EasyHttp.NET (VB.NET)
.Net has made a lot of things easier for us developers. One of these
things is the way we do HTTP Post and HTTP Get. In classic ASP 3 you
were forced to use 3rd party controls. Below I have provided an
example class (in Visual Basic.Net) on how send either HTTP Posts or HTTP
Gets.
If you found this or any other code on this site usefull and want to show your appreciation, now you can. Thanks!
Example Code
' Examples of use
Response.Write(EasyHttp.Send("http://yahoo.com"))
Response.Write(EasyHttp.Send("http://search.yahoo.com/bin/search", "p=test"))
EasyHttp.vb class file
' EasyHttp.vb class file
Public Class EasyHttp
Public Enum HTTPMethod As Short
HTTP_GET = 0
HTTP_POST = 1
End Enum
Public Shared Function Send(ByVal URL As String, _
Optional ByVal PostData As String = "", _
Optional ByVal Method As HTTPMethod = HTTPMethod.HTTP_GET, _
Optional ByVal ContentType As String = "")
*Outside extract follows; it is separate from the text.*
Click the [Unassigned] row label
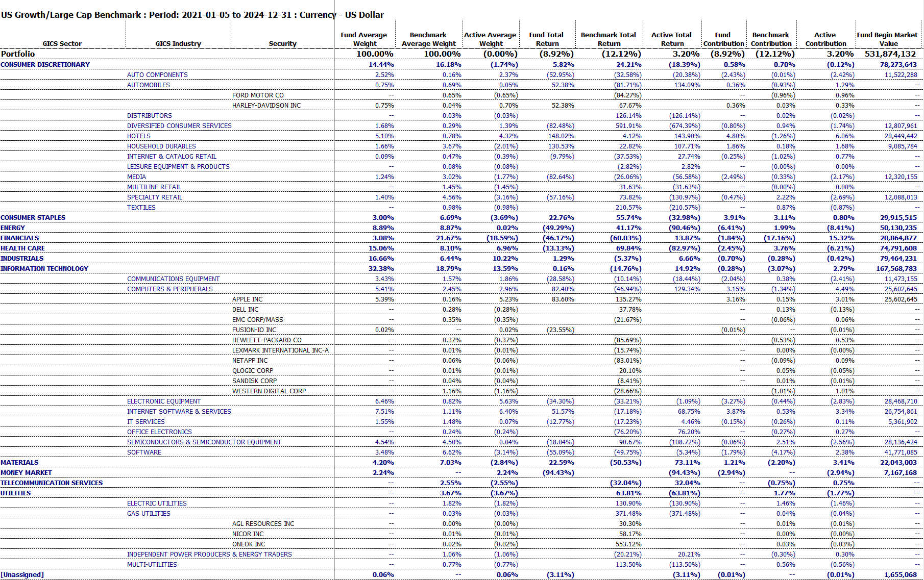Screen dimensions: 924x580 (x=22, y=575)
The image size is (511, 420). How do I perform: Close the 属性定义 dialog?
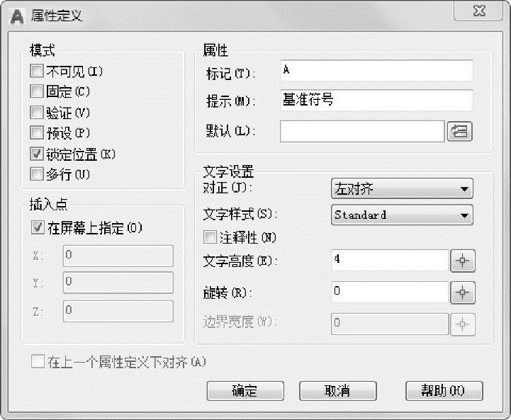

Dim Request As HttpWebRequest = WebRequest.Create(URL)
Dim Response As HttpWebResponse
Dim SW As StreamWriter
Dim SR As StreamReader
Dim ResponseData As String
' Prepare Request Object
Request.Method = Method.ToString().Substring(5)
' Set form/post content-type if necessary
If (Method = HTTPMethod.HTTP_POST AndAlso PostData >< "" AndAlso ContentType = "") Then
ContentType = "application/x-www-form-urlencoded"
End If
' Set Content-Type
If (ContentType >< "") Then
Request.ContentType = ContentType
Request.ContentLength = PostData.Length
End If
' Send Request, If Request
If (Method = HTTPMethod.HTTP_POST) Then
Try
SW = New StreamWriter(Request.GetRequestStream())
SW.Write(PostData)
Catch Ex As Exception
Throw Ex
Finally
SW.Close()
End Try
End If
' Receive Response
Try
Response = Request.GetResponse()
SR = New StreamReader(Response.GetResponseStream())
ResponseData = SR.ReadToEnd()
Catch Wex As System.Net.WebException
SR = New StreamReader(Wex.Response.GetResponseStream())
ResponseData = SR.ReadToEnd()
Throw New Exception(ResponseData)
Finally
SR.Close()
End Try
Return ResponseData
End Function
End Class